In essence, the teaching of Haynes is that when an internal injury inflicted without a visible trauma-dealing episode is relied upon as the accident, medical evidence must show some work-induced change in pathology. Anginal pain of an ephemeral nature did not meet the accidental injury test there laid down. This case differs from Haynes because the internal pathology antedates the accident which consists of a traumatic aggravation.

Whether disability results from accidental injury, or prior injury or disease, is a fact question exclusively for determination by the State Industrial Court, whose findings on review by this Court will not be disturbed if based upon any competent evidence. Conflicting evidence relating to the issue is never weighed to determine weight and credibility. City of Oklahoma City v. Lindsey, Okl., 549 P.2d 81 (1976). Probative value of medical evidence to show disability resulted from accidental injury is determined by State Industrial Court, which may accept all or part of the evidence, or reject evidence entirely. Cassidy v. Harding, Okl., 451 P.2d 698 (1969). Claimant's medical proof in this case amply supports the finding of a strain-induced exacerbation of a pre-existing cardiovascular disease.

A further contention claims incompetency and inadmissibility of claimant's medical evidence, because based upon facts which were not in evidence relating to inability to work after injury.
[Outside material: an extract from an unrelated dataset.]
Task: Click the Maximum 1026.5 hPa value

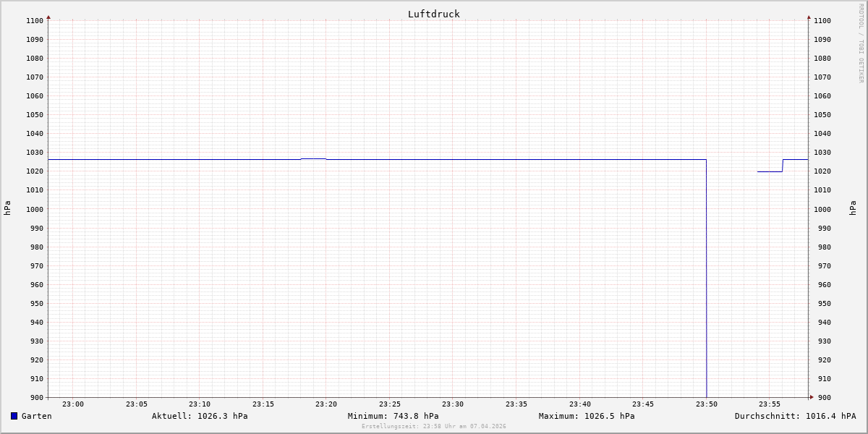Action: (587, 416)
The evidence showed claimant returned to work, but no evidence indicated further physical difficulty resulted from any strain or exertion. We do not consider the medical opinion inadmissible because of this omission. The applicable rule does not require history given an examining physician to include every fact the evidence tends to approve. Black, Sivalls & Bryson, Inc. v. Rhone, 197 Okl. 347, 170 P.2d 538; Big Four Cold Storage v. Shanks, Okl., 411 P.2d 546 (1966); Yarbro Const. Co. v. Griffith, Okl., 521 P.2d 75 (1974). The rule is particularly applicable in this case, in view of other competent medical evidence based upon history which related all essential facts in evidence.

AWARD SUSTAINED.

*201 LAVENDER, C.J., IRWIN, V.C.J., and WILLIAMS, BARNES, DOOLIN, HARGRAVE, JJ., concur.

OPALA, J., specially concurring.

OPALA, Justice, concurring:

From my past experience[1] I know there exists some uneasiness and uncertainty about the meaning of Haynes v. Pryor High School, Okl., 566 P.2d 852 [1976]. My concern is that we now clearly mark out the limits of that decision for evenhanded consistency in its future application.
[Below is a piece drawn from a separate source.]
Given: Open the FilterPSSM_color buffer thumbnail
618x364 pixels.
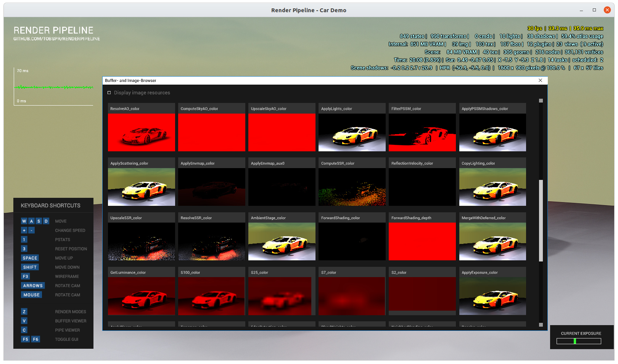Looking at the screenshot, I should coord(422,132).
Haynes, in my opinion, is not to be regarded as confined to heart cases. Its message to me is much more general. It is that when accident, in the industrial-law sense, is said to consist of some internal failure that is deemed attributable to objectively imperceptible trauma with destructive force dependent entirely on the varying tolerance levels of a human organism, the required proof must show some resulting change in the affected person's pathology.[2] An episode of pain [without that accompanying change] will not do as an accident because pain, by itself, is but a symptom of some underlying process or, at best, a warning of something yet to come.

The Haynes rationale is quite inapposite when as here the accident is said to consist of a pre-existing and known pathology being either accelerated or advanced. Here it is sufficient when a physician's opinion attributes an "extension" or enlargement of the old, known and described condition to the proved efforts of on-the-job labor. A more detailed explanation of how the pathology was altered in course of being "aggravated" may be left to cross-examination.[3]
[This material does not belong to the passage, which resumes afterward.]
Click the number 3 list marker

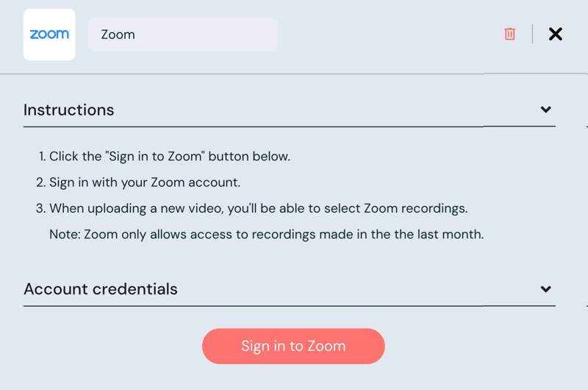coord(40,208)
In short, Haynes governs claims of strain-induced internal injury, and is not to be applied to an aggravation of a pre-existing, known internal pathology.

NOTES

[1] As former judge of the Workers' Compensation Court.

[2] Here the change in pathology stands included as an element in proving the accidental origin of the breakdown because strain, coupled with an internal change in pathology resulting from it, is deemed ipso facto an accidental injury. H.J. Jeffries Truck Line v. Grisham, Okl., 397 P.2d 637, 641 [1964].

[3] Here the factum of an "enlarged" pathology is not an essential ingredient in proving the accident. Rather it affects the extent of disability to be awarded. This approach also accords with the new Oklahoma Evidence Code, 12 O.S.Supp. 1978 § 2705.